Give back nothing but the number of lines in these entries that contain the word "screenshot".

Records for this exercise section start

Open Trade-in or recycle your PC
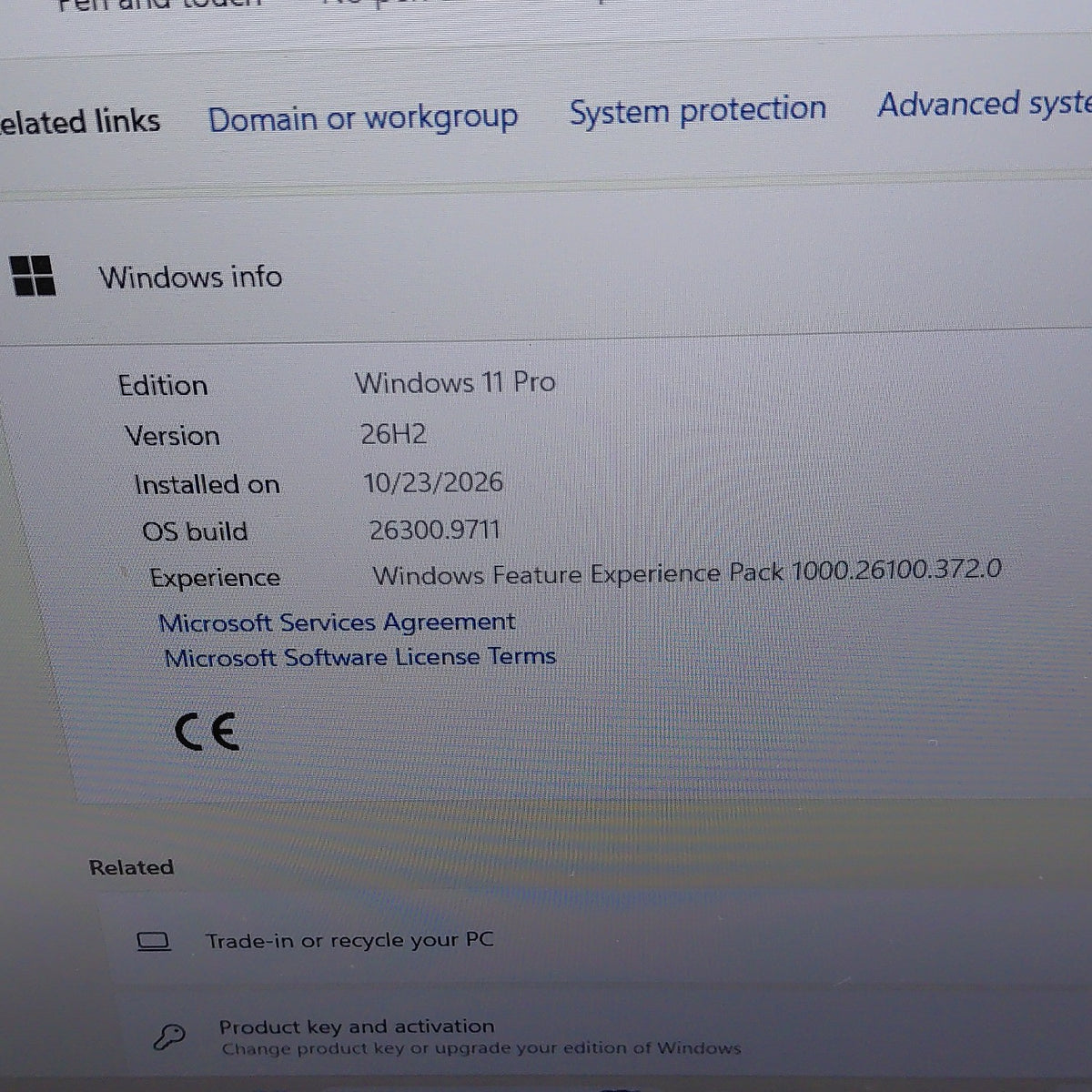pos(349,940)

Records for this exercise section end
Records for this exercise section start

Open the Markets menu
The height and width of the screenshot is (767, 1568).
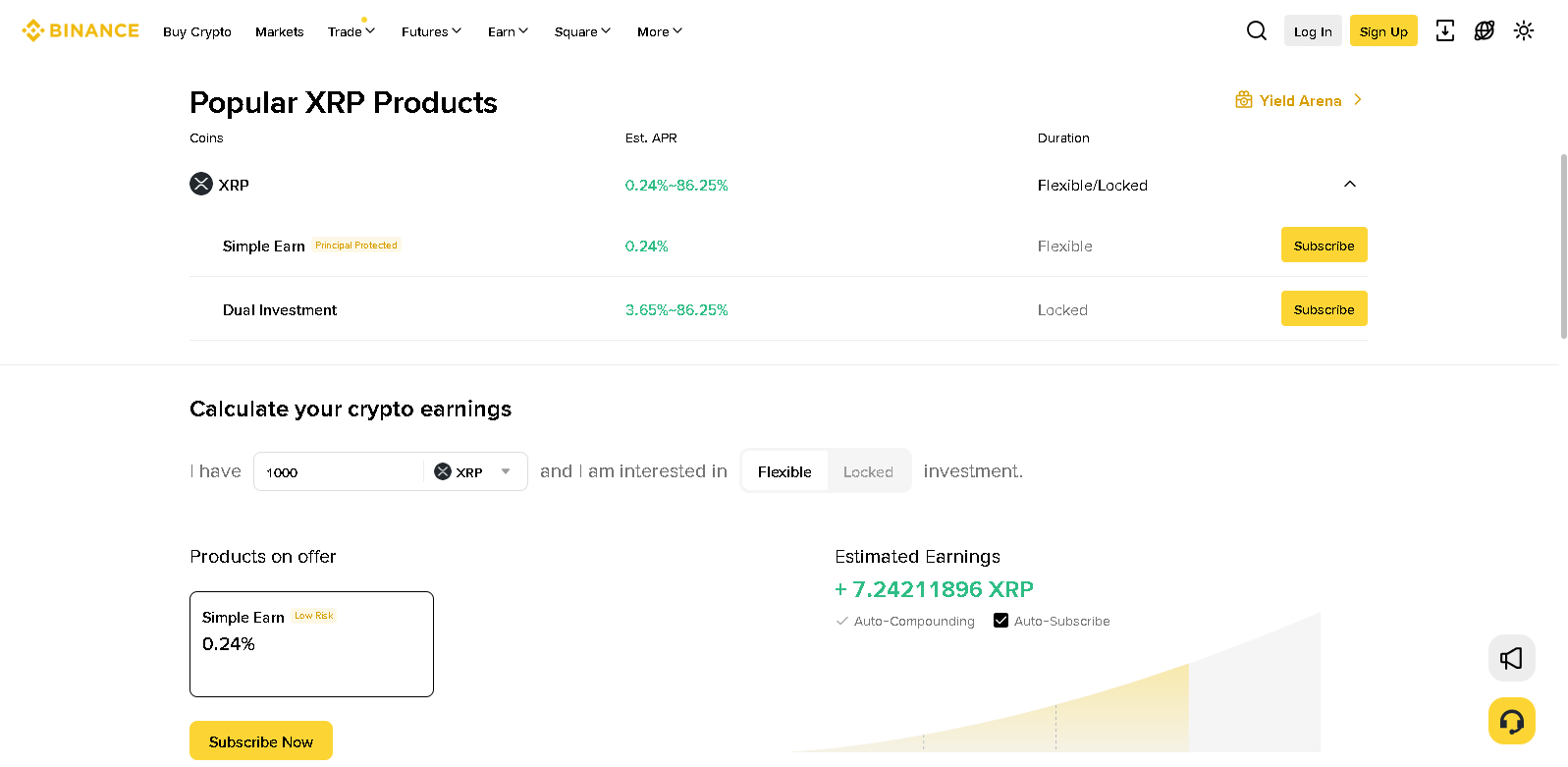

Records for this exercise section end
Records for this exercise section start

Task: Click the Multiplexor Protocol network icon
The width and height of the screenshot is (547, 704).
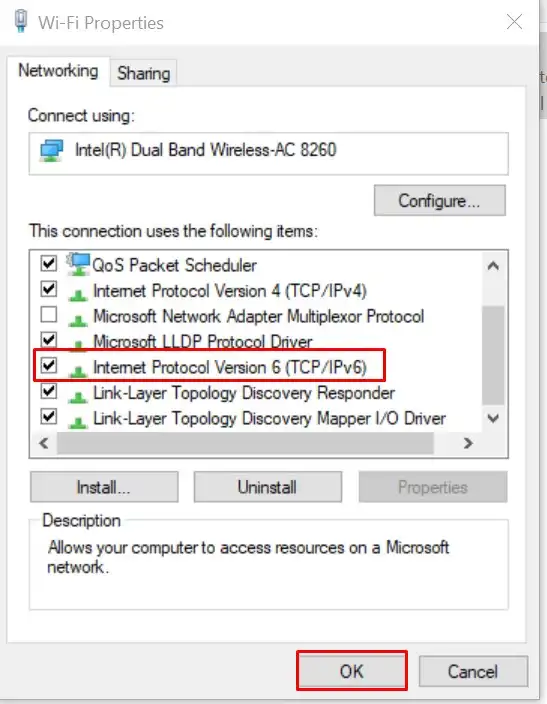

Records for this exercise section end

Task result:
2